When is country music not country music?
That's the question raised by Wynonna Judd's new album, "Tell Me Why" (MCA 10822), arriving in stores today. It looks country, what with contributions by Mary-Chapin Carpenter, Lyle Lovett, Naomi Judd and producer Tony Brown. And it's surely going to be sold as country, particularly after the triple-platinum success of her last album, "Wynonna."
It just doesn't sound particularly country.
Granted, a lot of what comes out of Nashville these days doesn't sound particularly country, but what's going on here runs a bit deeper than merely mixing a few pop tunes in with more typical country fare. What you get with "Tell Me Why" is pretty much a steady diet of R&B;, gospel and blues, with nary a two-step or honky-tonk lament in sight. One song, the Carpenter-penned "Girls With Guitars," even includes a smidgen of "Smoke on the Water" -- not exactly standard repertoire for country pickers.
But if "Tell Me Why" marks Wynonna Judd's break with the conventions of country music, that's the only sense in which the album is a departure. Because no matter how much her sense of style might have changed, her basic approach remains as it was on "Wynonna."
Listen to the album's title tune, for instance, and what you'll hear is essentially the same kind of singing that energized the likes of "A Little Bit of Love." Likewise, "Rock Bottom" rides along on the same sort of Memphis groove that drove her 1992 hit, "No One Else on Earth." And the only real difference between the sound of last year's "My Strongest Weakness" and this year's "Is It Over" is instrumentation.
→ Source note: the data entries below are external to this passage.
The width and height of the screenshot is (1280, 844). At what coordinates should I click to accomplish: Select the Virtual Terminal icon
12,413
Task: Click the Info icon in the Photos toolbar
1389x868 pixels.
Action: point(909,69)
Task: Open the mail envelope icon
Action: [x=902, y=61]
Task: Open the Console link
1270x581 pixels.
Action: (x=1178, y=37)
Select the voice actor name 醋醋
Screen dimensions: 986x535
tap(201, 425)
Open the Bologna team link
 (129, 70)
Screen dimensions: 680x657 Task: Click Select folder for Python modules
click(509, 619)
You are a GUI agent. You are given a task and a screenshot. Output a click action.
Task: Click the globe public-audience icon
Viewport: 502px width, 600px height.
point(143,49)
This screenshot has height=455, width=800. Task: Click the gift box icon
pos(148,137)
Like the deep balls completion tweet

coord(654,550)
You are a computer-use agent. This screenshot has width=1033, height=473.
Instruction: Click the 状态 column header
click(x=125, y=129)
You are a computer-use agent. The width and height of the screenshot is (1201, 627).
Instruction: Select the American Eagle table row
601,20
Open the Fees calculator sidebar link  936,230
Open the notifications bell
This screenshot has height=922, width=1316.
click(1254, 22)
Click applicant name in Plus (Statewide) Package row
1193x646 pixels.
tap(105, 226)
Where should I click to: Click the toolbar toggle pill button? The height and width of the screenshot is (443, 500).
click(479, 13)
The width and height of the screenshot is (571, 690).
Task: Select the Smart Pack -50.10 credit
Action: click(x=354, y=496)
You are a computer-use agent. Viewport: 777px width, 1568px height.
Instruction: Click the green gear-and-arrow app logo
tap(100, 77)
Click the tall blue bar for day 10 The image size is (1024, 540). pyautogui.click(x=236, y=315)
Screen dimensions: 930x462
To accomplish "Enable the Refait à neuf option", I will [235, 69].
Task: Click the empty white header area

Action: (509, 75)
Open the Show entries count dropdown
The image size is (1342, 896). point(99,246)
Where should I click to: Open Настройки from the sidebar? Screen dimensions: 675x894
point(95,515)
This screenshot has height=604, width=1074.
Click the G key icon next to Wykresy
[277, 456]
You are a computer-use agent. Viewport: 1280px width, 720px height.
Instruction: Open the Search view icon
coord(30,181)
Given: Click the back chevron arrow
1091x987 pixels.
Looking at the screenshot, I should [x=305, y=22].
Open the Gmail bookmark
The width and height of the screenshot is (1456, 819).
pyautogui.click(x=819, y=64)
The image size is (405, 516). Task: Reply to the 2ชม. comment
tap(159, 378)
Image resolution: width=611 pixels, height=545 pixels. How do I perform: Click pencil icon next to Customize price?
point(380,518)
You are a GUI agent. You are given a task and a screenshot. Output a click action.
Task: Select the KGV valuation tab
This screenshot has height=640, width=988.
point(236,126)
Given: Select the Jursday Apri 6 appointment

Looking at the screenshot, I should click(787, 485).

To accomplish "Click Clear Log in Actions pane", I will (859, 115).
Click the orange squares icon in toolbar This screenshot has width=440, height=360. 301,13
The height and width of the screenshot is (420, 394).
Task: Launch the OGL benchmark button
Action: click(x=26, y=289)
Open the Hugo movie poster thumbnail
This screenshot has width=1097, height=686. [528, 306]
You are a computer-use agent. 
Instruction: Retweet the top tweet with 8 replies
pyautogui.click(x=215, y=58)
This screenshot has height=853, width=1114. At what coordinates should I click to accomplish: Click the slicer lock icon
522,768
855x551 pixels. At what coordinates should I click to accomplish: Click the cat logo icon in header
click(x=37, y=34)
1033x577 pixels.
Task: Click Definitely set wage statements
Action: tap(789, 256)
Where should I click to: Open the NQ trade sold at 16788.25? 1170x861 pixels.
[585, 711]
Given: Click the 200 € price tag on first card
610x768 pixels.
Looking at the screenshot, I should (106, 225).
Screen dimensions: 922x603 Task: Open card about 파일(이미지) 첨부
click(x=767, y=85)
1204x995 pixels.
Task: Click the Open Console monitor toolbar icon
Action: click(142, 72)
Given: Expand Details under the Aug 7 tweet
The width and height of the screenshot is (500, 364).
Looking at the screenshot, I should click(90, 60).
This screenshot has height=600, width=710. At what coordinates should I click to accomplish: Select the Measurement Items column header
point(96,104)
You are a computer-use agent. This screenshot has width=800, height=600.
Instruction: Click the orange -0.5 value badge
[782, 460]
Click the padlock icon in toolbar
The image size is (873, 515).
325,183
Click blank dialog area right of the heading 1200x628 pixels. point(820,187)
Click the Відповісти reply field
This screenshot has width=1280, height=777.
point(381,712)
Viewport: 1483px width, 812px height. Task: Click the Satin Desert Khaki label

Otherwise, she handles these ballads with the same blend of soulful expression and intensity.
In other words, she hasn't lost anything in the transition from country to pop. But she has made gains -- both as a singer and as an artist. For one thing, she really understands how to exploit the power of her voice, whether by raising it in a joyful gospel shout for "Baby King" or by pulling back just enough to reveal the sorrow beneath a song like "I Just Drove By."
Even better, she's not afraid to take chances. That's why "Yesterday" stands out as one of the album's most exciting moments, for not only does she wring every drop of anguish and venom from the song's you-done-me-wrong lyric, but she
delivers those lines with a bluesy fervor that recalls Robert Cray's best work -- an unexpected association but completely appropriate for the song.
So to get back to our original question: When is country music not country music? When it's sung so distinctively and so well that the usual pigeonholes no longer apply. And that's definitely the case with "Tell Me Why."